Deux autres absents apprécieront également : Michel Sitbon qui dès 1998 publiait « Un
génocide sur la conscience », dont les conclusions étaient sans doute trop « tranchantes » pour
être dignes d’être citées.
Enfin, même Dominique Franche et sa lumineuse analyse des facteurs idéologiques inséminés
par les Pères Blancs dans son ouvrage « Généalogie du génocide rwandais » publié en 2004,
n’a droit à aucune mention… pas assez haut placé sans doute chez les universitaires, ou bien
trop enlisé dans l’Histoire long terme. Il faut dire qu’en suivant l’analyse de cet auteur on serait
amené à expliquer que Rwandais et dirigeants français ont été formater dangereusement par
l’historiographie et l’idéologie des Pères Blancs et autres missionnaires. C’est sans doute en
effet inutile à la compréhension du drame rwandais et prêterait le flanc à une critique de fond
trop « tranchante » de toute la colonisation européenne, de sa phase missionnaire et de ses
présupposés racistes.
Par contre tous ceux qui ont organisé « la riposte à ces publications », les militants du
négationnisme, et qui sont mentionnés dans la note 9 de la page 29, sont épargnés curieusement
de toute critique négative. Ils ripostent, simplement, aux exagérations de ces militants de la
première heure.
Puisqu’il ne s’agit plus que d’Histoire – et non plus une affaire politique et citoyenne, on peut
accuser les non historiens, homologués par les pairs vrais historiens auto homologués, de n’être
que de piètres « militants » tombant dans tous les écueils les empêchant de servir honnêtement
la vérité. Pierre Vidal Naquet, qui se voyait lui « Historien dans la cité » apprécierait qu’on
eût l’audace de nier sa qualité de chercheur en Histoire sous prétexte que sa dénonciation
citoyenne de la torture en Algérie aurait pu l’amener à ne pas savoir éviter « les écueils du
militantisme ».
Mais c’est bien ici précisément que le bât blesse. On veut nous faire croire, à renfort de
logorrhée sur la nécessité de « rechercher la vérité, rendre hommage aux victimes etc. » qui
s’empare d’un coup de tous ces bons historiens qui ont, pour certains d’entre eux attendu si
longtemps, jusqu’au claquement de doigt du pouvoir qui les en autorisait, pour se pencher sur
le drame rwandais, que l’affaire ne serait dès lors qu’historique et ne concernerait plus que la
recherche universitaire. C’est nier d’entrée de jeu que la complicité des dirigeants français dans
le génocide des Tutsi du Rwanda concerne d’abord et au premier chef tous les citoyens français,
et les historiens, bien que dévoués entièrement et exclusivement à la recherche scientifique,
n’en demeurent pas moins eux aussi des citoyens. D’autant que l’objet social de leur fonction
est d’apporter le plus de vérité possible à la réflexion et au métier de citoyen.

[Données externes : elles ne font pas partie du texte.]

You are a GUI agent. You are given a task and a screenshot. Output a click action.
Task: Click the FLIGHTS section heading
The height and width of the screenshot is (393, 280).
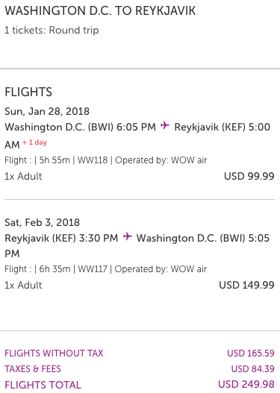[x=28, y=92]
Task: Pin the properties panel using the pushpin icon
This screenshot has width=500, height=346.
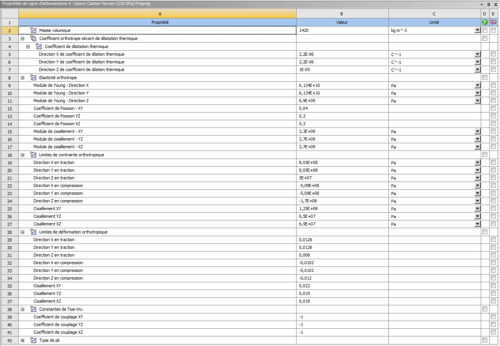Action: point(488,4)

Ce jeu du pouvoir qui tente d’opposer historiens et citoyens, recherche et politique, analyse et
action est bien une arme au service de l’impunité des décideurs. Il semblerait cependant que le
tranchant de cette lame commence à s’éroder.
Il convient pour comprendre cela d’un peu de recul. En avril 1994 était publié le numéro 144
de la Revue « Autrement » intitulé « Oublier nos crimes » avec sous-titres « L’amnésie
nationale : une spécificité française ? » dirigée par Dimitri Nikolaïdis.
En couverture un détail du tableau de Goya le « Tres de majo » où un civil espagnol en chemise
blanche lève les bras en croix devant la mitraille de soldats français qui l’abat.
En quatrième de couverture on pouvait lire :
« Dans les consciences françaises, le crime contre l’humanité est une notion qu’on rattache à
la nation allemande et à son passé nazis. Jamais la France des droits de l’homme et de la
tradition démocratique n’aurait laissé commettre de telles crime en son nom ! Et pourtant, pour
s’en tenir au XXe siècle, qui connaît l’existence des camps de concentration créée en 1939 par
la République Française, qui a entendu parler de la répression de Madagascar 1947 et de ces
dizaines de milliers de victimes, sans parler de l’Algérie avant 1954 ou de la ratonnade du 17
octobre 1961 à Paris ? Ces faits, comme tant d’autres, ne font pas partie de notre histoire
officielle et ont été largement escamotés dans nos mémoires collectives.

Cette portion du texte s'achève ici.